# EXERCISE AIM
Return each line of the listing that follows in which the string "agent" can be found.

[[ SUPPLIED DATA open ]]

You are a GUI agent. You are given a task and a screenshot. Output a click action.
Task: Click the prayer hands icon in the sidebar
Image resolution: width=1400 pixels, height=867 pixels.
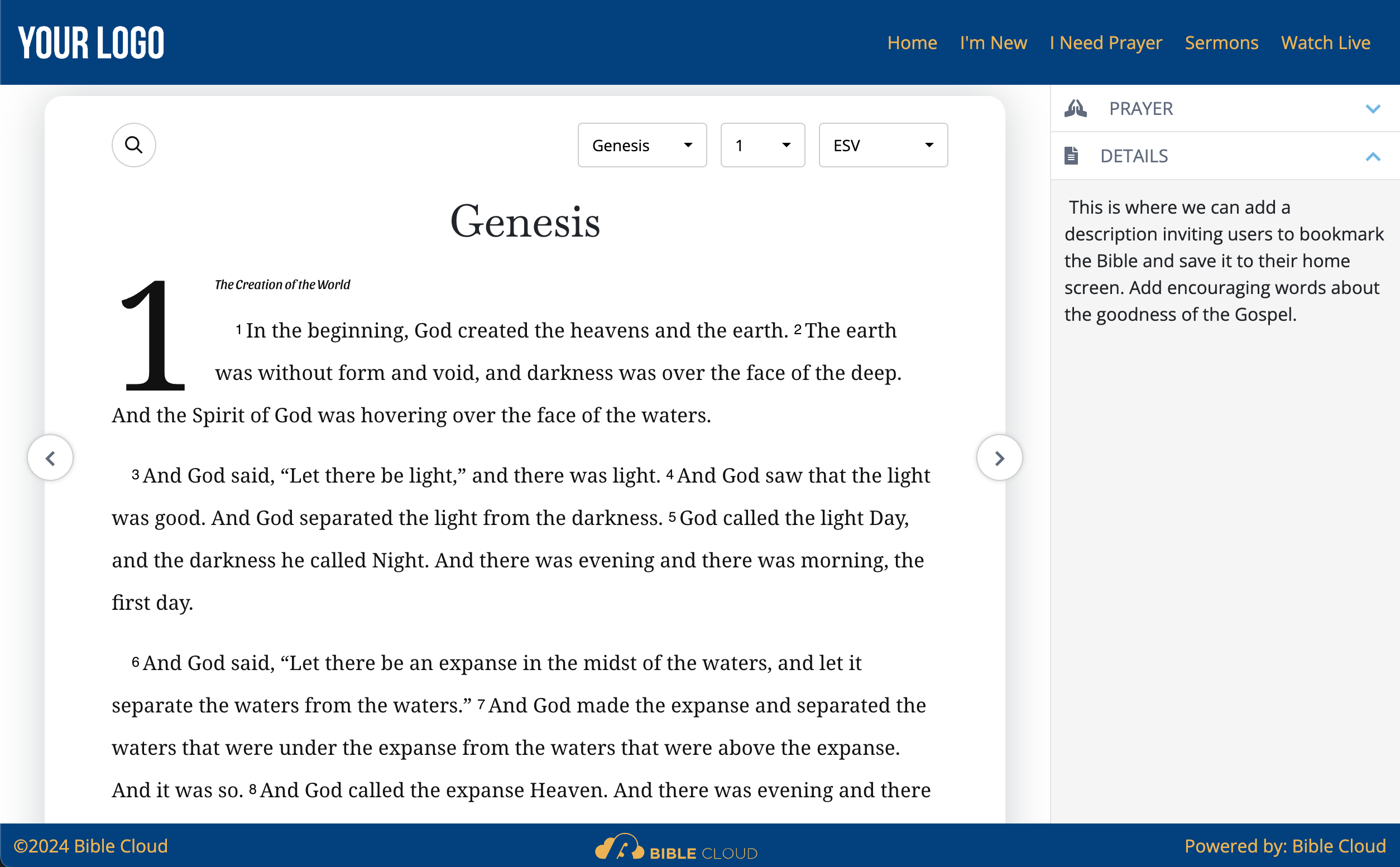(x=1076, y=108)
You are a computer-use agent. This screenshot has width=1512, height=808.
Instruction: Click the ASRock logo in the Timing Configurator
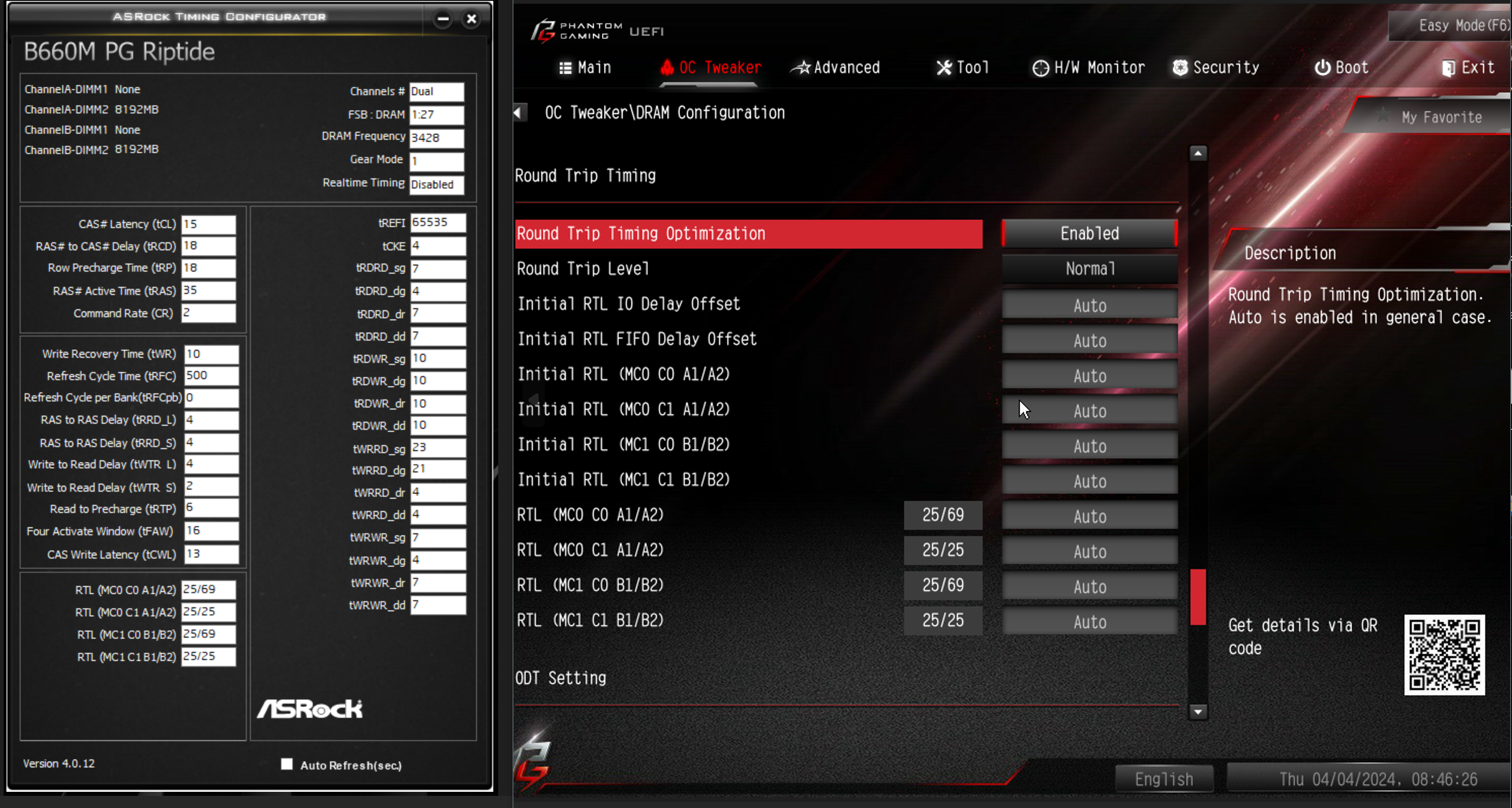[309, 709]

[[ SUPPLIED DATA closed ]]
[[ SUPPLIED DATA open ]]

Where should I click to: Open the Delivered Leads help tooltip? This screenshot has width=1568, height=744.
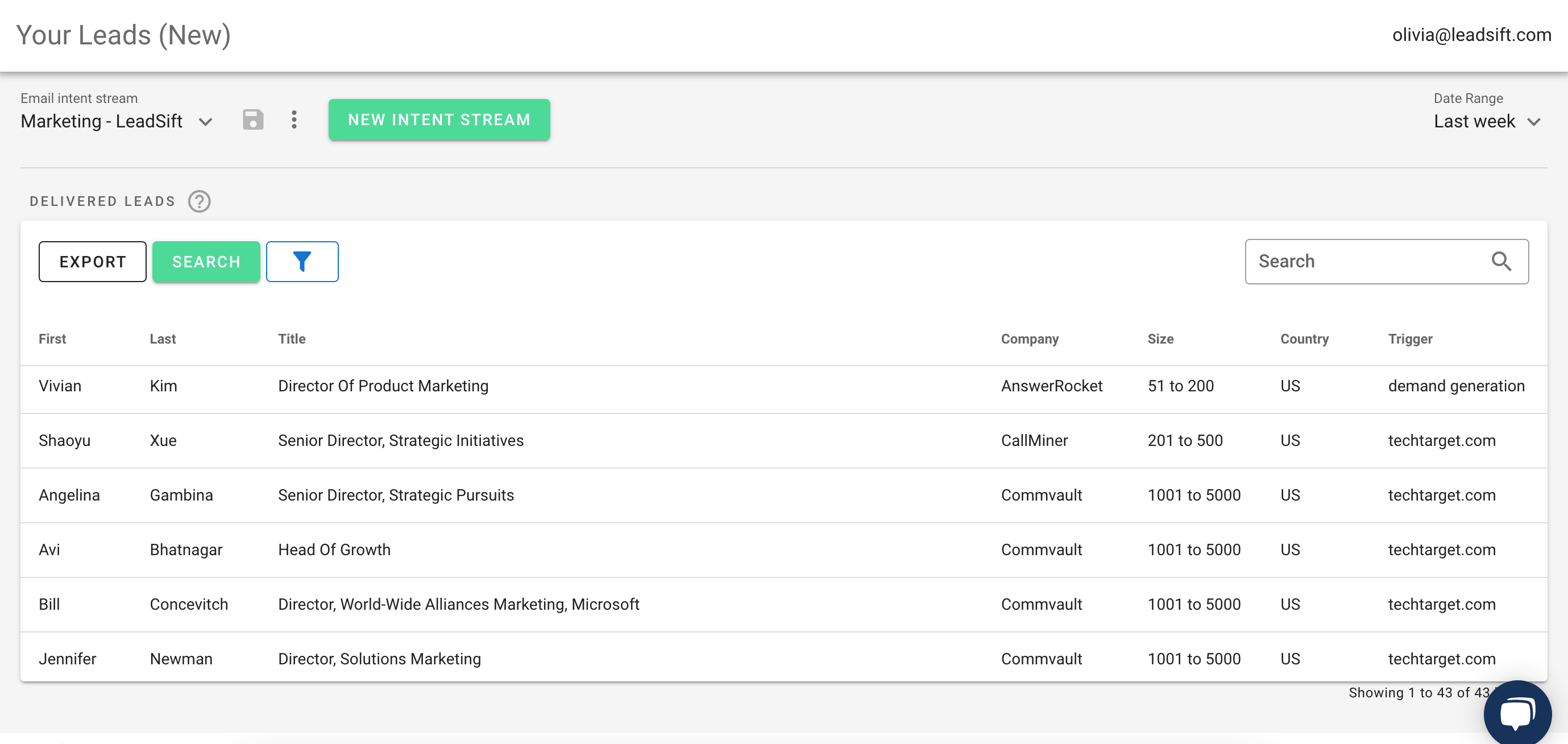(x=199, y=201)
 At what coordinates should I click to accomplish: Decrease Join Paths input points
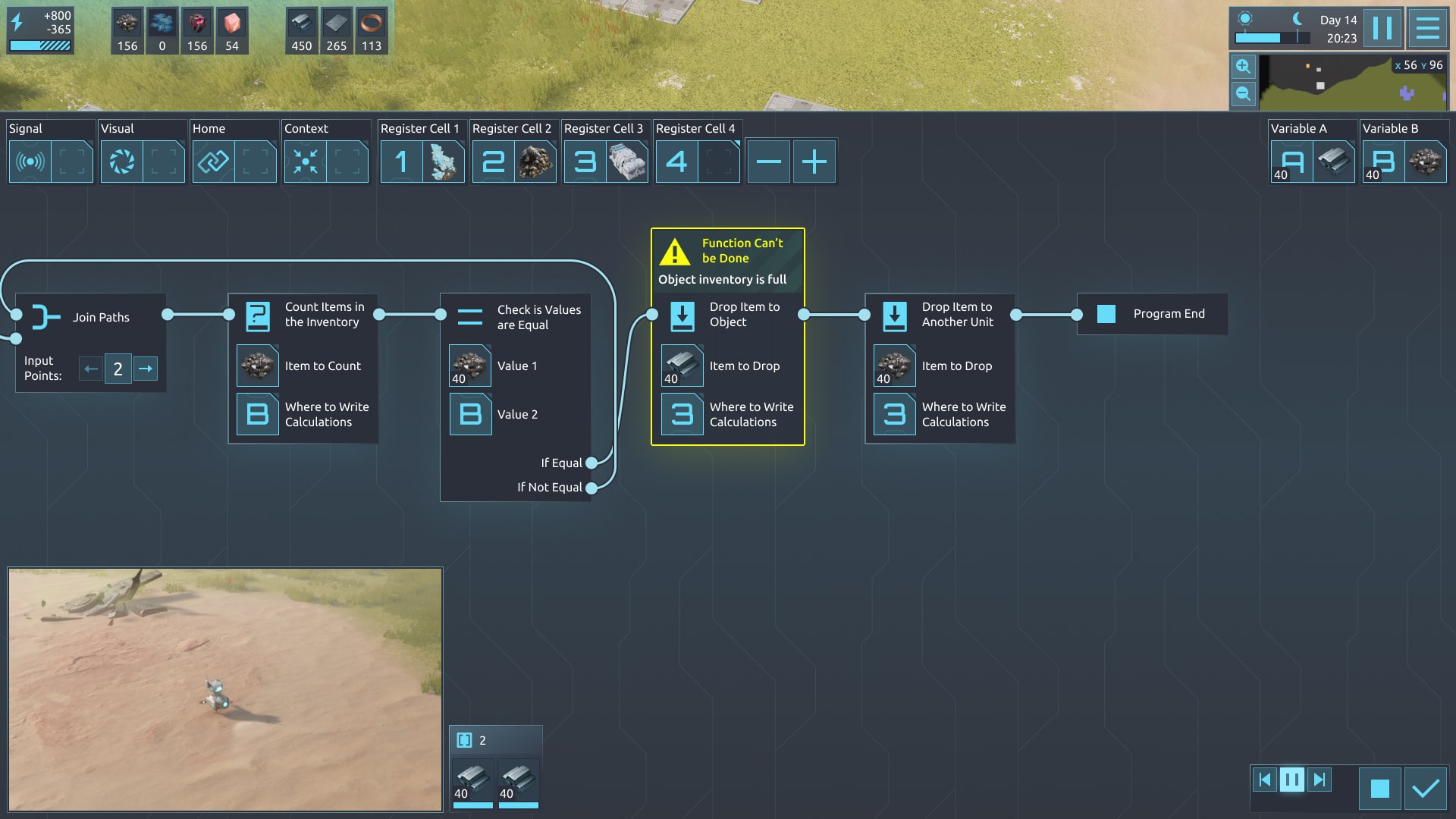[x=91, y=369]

[[ SUPPLIED DATA closed ]]
[[ SUPPLIED DATA open ]]

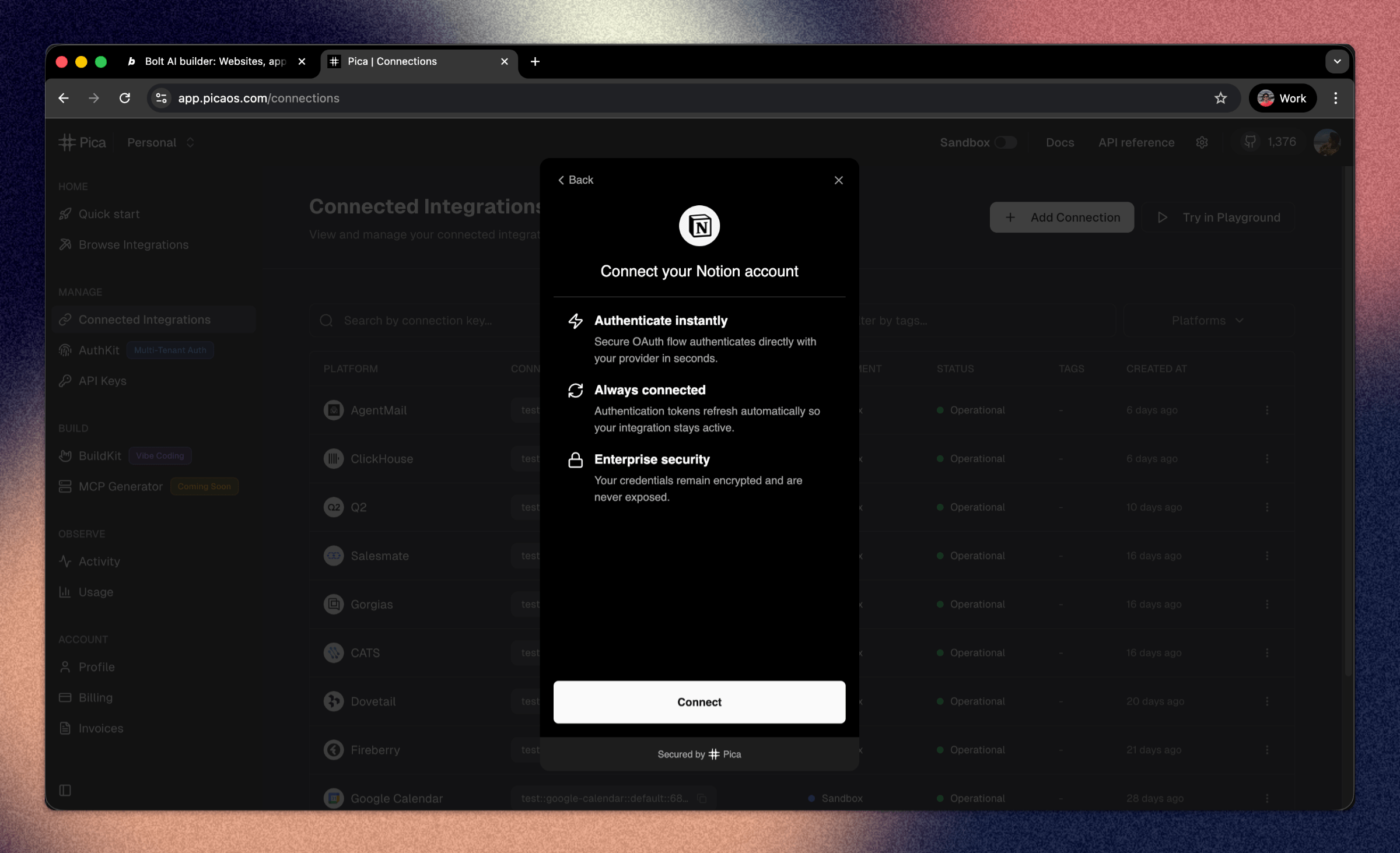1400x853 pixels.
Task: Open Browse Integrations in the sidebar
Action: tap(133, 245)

[[ SUPPLIED DATA closed ]]

# YOUR SOLUTION
You are a GUI agent. You are given a task and a screenshot. Output a click action.
You are a computer-use agent. This screenshot has width=1512, height=808.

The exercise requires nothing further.